The minimum inhibition concentration (MIC) determination was carried out on compound I using the broth dilution method in 96 well microplate according to Andrews [22]. The minimum bactericidal concentration (MBC) was determined by subculturing the broth in wells with test compound that showed no growth on nutrient agar (NA). The concentration that showed no growth on the NA plates was determined and the MBC.

Selectivity index is determined using the CC50 from the cytotoxicity evaluation and the MIC and calculated as SI = CC50/MIC.
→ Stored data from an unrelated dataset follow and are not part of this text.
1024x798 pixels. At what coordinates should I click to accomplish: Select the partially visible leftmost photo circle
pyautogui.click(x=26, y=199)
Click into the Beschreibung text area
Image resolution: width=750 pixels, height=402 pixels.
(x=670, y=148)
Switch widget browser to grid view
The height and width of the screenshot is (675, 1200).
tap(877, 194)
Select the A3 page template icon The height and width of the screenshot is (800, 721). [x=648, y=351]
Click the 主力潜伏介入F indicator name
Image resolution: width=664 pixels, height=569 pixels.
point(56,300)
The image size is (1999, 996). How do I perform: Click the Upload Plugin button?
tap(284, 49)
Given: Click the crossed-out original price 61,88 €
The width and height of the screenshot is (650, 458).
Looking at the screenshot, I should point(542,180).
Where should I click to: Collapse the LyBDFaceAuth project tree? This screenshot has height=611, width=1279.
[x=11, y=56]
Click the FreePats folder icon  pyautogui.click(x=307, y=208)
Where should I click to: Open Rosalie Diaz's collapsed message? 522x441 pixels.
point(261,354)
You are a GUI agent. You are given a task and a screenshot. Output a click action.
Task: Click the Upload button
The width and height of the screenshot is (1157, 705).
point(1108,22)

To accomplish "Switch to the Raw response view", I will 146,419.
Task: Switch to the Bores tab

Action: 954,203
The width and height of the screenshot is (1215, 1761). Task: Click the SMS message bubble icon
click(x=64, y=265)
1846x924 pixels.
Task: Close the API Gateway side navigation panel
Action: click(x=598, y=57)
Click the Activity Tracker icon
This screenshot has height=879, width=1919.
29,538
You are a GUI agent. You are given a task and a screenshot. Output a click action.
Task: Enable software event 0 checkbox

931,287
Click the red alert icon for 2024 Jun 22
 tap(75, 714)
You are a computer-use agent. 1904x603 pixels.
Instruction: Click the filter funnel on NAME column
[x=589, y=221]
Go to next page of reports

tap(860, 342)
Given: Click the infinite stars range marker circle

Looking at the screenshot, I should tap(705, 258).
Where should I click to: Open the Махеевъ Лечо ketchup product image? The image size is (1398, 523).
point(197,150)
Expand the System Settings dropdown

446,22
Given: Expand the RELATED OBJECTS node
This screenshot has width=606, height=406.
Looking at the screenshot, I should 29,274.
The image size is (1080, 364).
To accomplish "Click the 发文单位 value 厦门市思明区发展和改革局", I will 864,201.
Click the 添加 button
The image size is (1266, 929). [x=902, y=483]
3.6. Cytotoxicity Evaluation

The cytotoxicity of the compound was first determined on uninfected Vero cells (African monkey Cercophiteus aetiops kidney cells) with dilutions ranging from 5 mg/mL to 0.039 mg/mL in Dulbecco’s Modified Eagle’s Medium (DMEM, Flowlab, North Ride, Australia). Cytotoxicity was determined using the MTT assay [23]. The CC50 value that is the compound concentration that kills 50% of the cell population was determined by the optical density of solubilized formazan. The percentage of growth inhibition was calculated using the following formula: % Cell viability = 100 × (Abs/Ac) where Abs = Absorbance value of test compound and Ac = Absorbance value of control (cells only).

3.7. Antiviral Activity

The plaque reduction assay was performed to study the presence of antiviral activity of compound I. HSV-1 stock was prepared and the viral titre of the stock was determined as 5.7 × 108 pfu/mL. The concentration of compound I used in this assay was set based on the concentration that allows growth of 70% or more Vero cells. This is to ensure that cell death is not due to the toxicity of the test compound which will affect the accuracy of the test results. In this study, the first test concentration of C-5-bromo-2-hydroxophenylcalix[4]-2-methylresorcinarene (I) is 0.35 mg/mL, which is below the CC50 value and continues with two fold serial dilutions until 0.011 mg/mL. Virus was infected to 80% confluent cells and incubated for 48 hours for plaque formation. Plaques were stained with crystal violet and the numbers of plaques were counted. The EC50 value was determined as the concentration that inhibited plaque formation by 50% of the untreated cells [24,25].

4. Conclusions

C-5-bromo-2-hydroxyphenylcalix[4]-2-methylresorcinarene (I) was successfully synthesized by the cyclocondensation of 5-bromo-2-hydroxybenzaldehyde and 2-methylresorcinol in the presence of concentrated HCl. The X-ray structure was in good agreement with the NMR data and the calix molecule adopted a chair C2h conformation. Compound I showed good anti-HSV-1 and antioxidant activity at non-cytotoxic concentrations, but weak antibacterial activity.